ПРЕДОСТАВЛЕННЫЙ ТЕКСТ -
История речитатива от бар-мицвы до Эминема и System of a Down
Что первично — музыка или речь? Ответ зависит от того, что считать основной информационной единицей, интонацию или слово.
А может ли интонация быть информационной единицей? Наверное, да: боевой клич, издревле основанный на интервале кварты, собирает племя на войну; череда нисходящих малых секунд передает горестное настроение что в народной песне-плаче, что в части Lacrimosa моцартовского Реквиема; опевающие основной тон короткие мотивы колыбельной убаюкивают детей уже которое тысячелетие. Слово, накладывающееся на интонацию, призвано конкретизировать высказывание, точно определить деревню, с которой воюем, воина, которого оплакиваем, ребенка, которого укачиваем. Так рождается речитатив; и если нельзя с уверенностью ответить на вопрос о первичности музыки или речи, то вполне позволительно утверждать, что речитатив — наиболее древняя и, при этом, наиболее распространенная форма музыкального искусства.
Речитатив пронизывает всю человеческую жизнь: он служит аккомпанементом для крестин (или для обрезания), для обрядов инициации, для различных праздников (например, казахский жарапазан, распеваемый во время рамазана); наконец, он провожает человека на тот свет. Иудейская бар-мицва — отдельный случай: здесь само умение прочесть речитатив служит показателем готовности подростка стать полноправным членом общины.
Но это касается музыки ритуальной, которая, конечно, играет огромную роль в культуре, но не всегда может называться в полной мере искусством. Где-то на стыке ритуала и светской традиции (то есть, достаточно удаляясь от мистерии, но не порвав с ней окончательно) находится античная драма, основанная на гимнической по происхождению мелодекламации; так впервые в профессиональном искусстве появляется речитатив, то есть, с самого начала становления музыкального театра.
Композиторы камераты, взявшиеся возрождать греческую трагедию спустя тысячу лет после заката античной цивилизации, с удовольствием увлеклись мелодекламацией, как средством достижения их главной цели, состоявшей в том, чтоб донести до слушателя каждую строку текста пьесы. Такая цель сформировалась вследствие критического отношения к «варварской», по их мнению, полифонии, где текст, отданный многим голосам, часто становился трудным или даже невозможным для восприятия.
Конечно, воссоздать античный речитатив флорентийцам не удалось; связано это как с различиями итальянской и греческой поэзии, так и с неспособностью избавиться от влияния традиционных полифонических форм. Помимо того, участники камераты не были ни историками, ни этнографами: в XVII веке этих наук в современном понимании и не существовало. Поэтому вместо того, чтоб воскресить умерший жанр, они создали абсолютно новый — тот, который спустя некоторое время получит название оперы.
Для классицизма опера имеет примерно такое же значение, как для предшествующих ему исторических периодов месса. Внутри оперы происходили наиболее важные процессы развития музыкального искусства: складывались двухчастная и трехчастная формы, пришедшие в вокале на место куплетно-припевных, развивался гомофонно-гармонический склад и система тональных отношений, совершенствовалась техника belcanto, старинный инструментальный ансамбль превращался в оркестр.

ЧТО СДЕЛАТЬ -
1 - Переведите на английский язык предложение из текста о речитативе: «Для классицизма опера имеет примерно такое же значение, как для предшествующих ему исторических периодов месса».
2 - Что, согласно тексту о речитативе, служит в иудейской бар-мицве показателем готовности подростка стать полноправным членом общины?
3 - Продублируйте фрагмент текста о речитативе от слов «Композиторы камераты, взявшиеся» до слов «невозможным для восприятия.» включительно.
Записи представляют собой отдельный материал.

Данные об элементах и расположении текста:
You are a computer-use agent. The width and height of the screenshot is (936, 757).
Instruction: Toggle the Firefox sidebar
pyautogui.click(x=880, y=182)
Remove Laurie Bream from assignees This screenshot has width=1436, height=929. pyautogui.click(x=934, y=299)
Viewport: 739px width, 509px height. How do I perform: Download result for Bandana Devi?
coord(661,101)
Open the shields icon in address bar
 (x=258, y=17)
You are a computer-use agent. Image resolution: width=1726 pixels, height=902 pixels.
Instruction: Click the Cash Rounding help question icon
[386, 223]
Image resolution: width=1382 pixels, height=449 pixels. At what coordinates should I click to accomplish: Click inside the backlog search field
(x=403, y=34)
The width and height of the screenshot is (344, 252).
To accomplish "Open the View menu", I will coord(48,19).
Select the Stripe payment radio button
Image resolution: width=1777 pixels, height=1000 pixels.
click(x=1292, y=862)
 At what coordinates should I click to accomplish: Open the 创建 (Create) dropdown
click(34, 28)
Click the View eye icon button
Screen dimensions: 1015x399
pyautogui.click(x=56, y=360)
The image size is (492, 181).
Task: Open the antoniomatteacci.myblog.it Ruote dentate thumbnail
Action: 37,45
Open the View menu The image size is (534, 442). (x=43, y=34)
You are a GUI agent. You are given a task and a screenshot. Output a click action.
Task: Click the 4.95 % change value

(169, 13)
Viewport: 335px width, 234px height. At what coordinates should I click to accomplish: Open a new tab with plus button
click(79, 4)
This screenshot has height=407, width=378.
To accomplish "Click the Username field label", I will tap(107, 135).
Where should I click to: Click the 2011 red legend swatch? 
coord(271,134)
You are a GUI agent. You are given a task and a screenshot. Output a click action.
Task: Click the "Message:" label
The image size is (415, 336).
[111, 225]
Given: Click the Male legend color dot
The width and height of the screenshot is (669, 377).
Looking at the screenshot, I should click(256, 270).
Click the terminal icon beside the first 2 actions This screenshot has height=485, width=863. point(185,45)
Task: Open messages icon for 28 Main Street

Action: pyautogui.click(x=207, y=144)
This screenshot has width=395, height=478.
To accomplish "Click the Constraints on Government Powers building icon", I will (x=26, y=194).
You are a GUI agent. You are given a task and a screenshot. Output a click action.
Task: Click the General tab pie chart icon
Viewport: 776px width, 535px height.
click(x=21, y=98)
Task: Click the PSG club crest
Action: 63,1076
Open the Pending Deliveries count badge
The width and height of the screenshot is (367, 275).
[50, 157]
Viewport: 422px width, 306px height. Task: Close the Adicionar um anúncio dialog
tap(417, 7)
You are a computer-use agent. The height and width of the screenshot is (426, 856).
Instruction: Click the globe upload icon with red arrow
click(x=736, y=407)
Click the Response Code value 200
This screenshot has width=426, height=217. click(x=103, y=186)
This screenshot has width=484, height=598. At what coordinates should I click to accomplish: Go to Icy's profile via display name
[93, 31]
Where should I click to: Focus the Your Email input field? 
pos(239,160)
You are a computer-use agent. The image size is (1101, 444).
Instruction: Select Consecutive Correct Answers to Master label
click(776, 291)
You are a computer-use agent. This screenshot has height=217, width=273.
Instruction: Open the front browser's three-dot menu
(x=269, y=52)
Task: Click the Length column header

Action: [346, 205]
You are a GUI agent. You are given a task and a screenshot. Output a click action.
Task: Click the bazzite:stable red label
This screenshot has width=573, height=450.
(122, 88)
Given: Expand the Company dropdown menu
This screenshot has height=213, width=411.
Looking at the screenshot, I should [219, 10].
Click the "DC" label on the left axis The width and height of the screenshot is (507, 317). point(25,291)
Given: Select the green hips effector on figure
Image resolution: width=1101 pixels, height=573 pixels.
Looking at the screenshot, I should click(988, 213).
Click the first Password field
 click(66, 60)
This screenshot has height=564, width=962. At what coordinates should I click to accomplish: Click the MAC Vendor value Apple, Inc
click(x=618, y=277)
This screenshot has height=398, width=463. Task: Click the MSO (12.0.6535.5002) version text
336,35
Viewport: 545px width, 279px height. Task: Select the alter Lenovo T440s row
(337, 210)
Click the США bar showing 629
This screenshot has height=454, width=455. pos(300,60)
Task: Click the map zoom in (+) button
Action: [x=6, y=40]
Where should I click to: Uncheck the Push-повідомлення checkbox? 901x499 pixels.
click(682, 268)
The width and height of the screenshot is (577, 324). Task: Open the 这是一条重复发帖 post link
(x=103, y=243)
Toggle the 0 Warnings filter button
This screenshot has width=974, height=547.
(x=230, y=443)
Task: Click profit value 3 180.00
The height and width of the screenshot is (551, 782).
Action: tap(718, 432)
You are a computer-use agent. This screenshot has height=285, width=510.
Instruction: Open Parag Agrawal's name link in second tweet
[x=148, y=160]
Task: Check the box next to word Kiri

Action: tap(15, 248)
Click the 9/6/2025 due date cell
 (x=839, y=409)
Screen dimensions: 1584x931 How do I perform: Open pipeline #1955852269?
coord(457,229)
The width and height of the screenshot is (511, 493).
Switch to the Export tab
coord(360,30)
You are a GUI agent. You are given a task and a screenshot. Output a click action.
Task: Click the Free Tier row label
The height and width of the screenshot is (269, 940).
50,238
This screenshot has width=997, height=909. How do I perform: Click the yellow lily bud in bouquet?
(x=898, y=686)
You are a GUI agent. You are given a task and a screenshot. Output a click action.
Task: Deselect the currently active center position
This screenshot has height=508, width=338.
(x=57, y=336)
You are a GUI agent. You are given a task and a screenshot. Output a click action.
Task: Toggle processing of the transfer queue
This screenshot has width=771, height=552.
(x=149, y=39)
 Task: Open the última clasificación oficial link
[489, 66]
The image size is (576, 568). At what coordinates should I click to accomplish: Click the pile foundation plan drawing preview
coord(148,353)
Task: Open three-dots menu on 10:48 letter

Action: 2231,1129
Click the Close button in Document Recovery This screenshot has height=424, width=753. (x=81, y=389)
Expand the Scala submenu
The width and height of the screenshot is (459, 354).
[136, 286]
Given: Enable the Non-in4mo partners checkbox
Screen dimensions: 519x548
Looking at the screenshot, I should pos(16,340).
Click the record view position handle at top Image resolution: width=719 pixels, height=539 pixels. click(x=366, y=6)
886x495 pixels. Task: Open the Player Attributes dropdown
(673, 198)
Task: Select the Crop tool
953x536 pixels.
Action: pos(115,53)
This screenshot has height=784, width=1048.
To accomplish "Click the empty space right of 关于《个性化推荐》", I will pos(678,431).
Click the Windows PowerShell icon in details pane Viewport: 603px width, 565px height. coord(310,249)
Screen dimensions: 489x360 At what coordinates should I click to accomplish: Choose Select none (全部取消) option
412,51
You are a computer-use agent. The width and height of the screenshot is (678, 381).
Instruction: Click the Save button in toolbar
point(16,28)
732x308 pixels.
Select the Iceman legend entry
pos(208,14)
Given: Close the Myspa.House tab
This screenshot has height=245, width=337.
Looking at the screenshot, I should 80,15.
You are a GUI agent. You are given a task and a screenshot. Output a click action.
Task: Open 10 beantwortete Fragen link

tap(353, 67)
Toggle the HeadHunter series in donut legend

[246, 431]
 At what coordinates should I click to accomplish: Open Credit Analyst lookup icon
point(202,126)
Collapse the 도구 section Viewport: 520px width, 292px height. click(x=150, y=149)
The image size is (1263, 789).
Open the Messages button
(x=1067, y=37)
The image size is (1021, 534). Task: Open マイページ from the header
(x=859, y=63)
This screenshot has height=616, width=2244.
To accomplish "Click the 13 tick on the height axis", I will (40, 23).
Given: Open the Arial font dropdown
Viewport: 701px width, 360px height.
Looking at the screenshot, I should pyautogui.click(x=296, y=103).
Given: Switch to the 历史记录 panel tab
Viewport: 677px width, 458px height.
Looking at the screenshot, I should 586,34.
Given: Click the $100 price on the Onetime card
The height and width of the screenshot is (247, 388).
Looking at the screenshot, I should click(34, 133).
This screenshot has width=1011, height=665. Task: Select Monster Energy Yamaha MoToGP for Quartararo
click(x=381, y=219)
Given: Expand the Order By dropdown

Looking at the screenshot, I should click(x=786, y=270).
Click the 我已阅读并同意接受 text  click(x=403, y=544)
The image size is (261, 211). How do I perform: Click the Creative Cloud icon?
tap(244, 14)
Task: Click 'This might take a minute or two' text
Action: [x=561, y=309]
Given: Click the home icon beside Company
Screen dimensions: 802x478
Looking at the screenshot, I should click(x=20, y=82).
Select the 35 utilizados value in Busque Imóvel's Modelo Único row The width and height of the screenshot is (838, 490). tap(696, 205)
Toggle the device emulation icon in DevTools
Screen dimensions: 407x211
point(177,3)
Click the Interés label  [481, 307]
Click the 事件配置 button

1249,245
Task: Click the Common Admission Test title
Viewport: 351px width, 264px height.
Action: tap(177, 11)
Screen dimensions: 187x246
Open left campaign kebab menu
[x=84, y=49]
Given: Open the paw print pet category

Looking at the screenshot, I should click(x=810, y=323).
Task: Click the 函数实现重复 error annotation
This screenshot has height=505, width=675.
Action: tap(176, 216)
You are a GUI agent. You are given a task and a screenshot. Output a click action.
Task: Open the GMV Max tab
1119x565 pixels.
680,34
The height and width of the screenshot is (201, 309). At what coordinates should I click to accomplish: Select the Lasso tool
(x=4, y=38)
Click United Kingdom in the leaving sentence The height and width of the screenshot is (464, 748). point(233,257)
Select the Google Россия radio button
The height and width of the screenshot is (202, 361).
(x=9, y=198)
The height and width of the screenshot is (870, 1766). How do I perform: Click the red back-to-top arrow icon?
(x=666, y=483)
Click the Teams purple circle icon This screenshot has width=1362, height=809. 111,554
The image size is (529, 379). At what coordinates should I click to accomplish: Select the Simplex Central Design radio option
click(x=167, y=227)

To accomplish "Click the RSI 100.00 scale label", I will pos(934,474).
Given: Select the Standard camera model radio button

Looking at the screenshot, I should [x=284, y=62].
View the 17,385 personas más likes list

ОТВЕТЫ ПО ПОРЯДКУ -
1 - For Classicism, opera has roughly the same significance as the Mass had for the historical periods that preceded it.

2 - Само умение прочесть речитатив.

3 -
Композиторы камераты, взявшиеся возрождать греческую трагедию спустя тысячу лет после заката античной цивилизации, с удовольствием увлеклись мелодекламацией, как средством достижения их главной цели, состоявшей в том, чтоб донести до слушателя каждую строку текста пьесы. Такая цель сформировалась вследствие критического отношения к «варварской», по их мнению, полифонии, где текст, отданный многим голосам, часто становился трудным или даже невозможным для восприятия.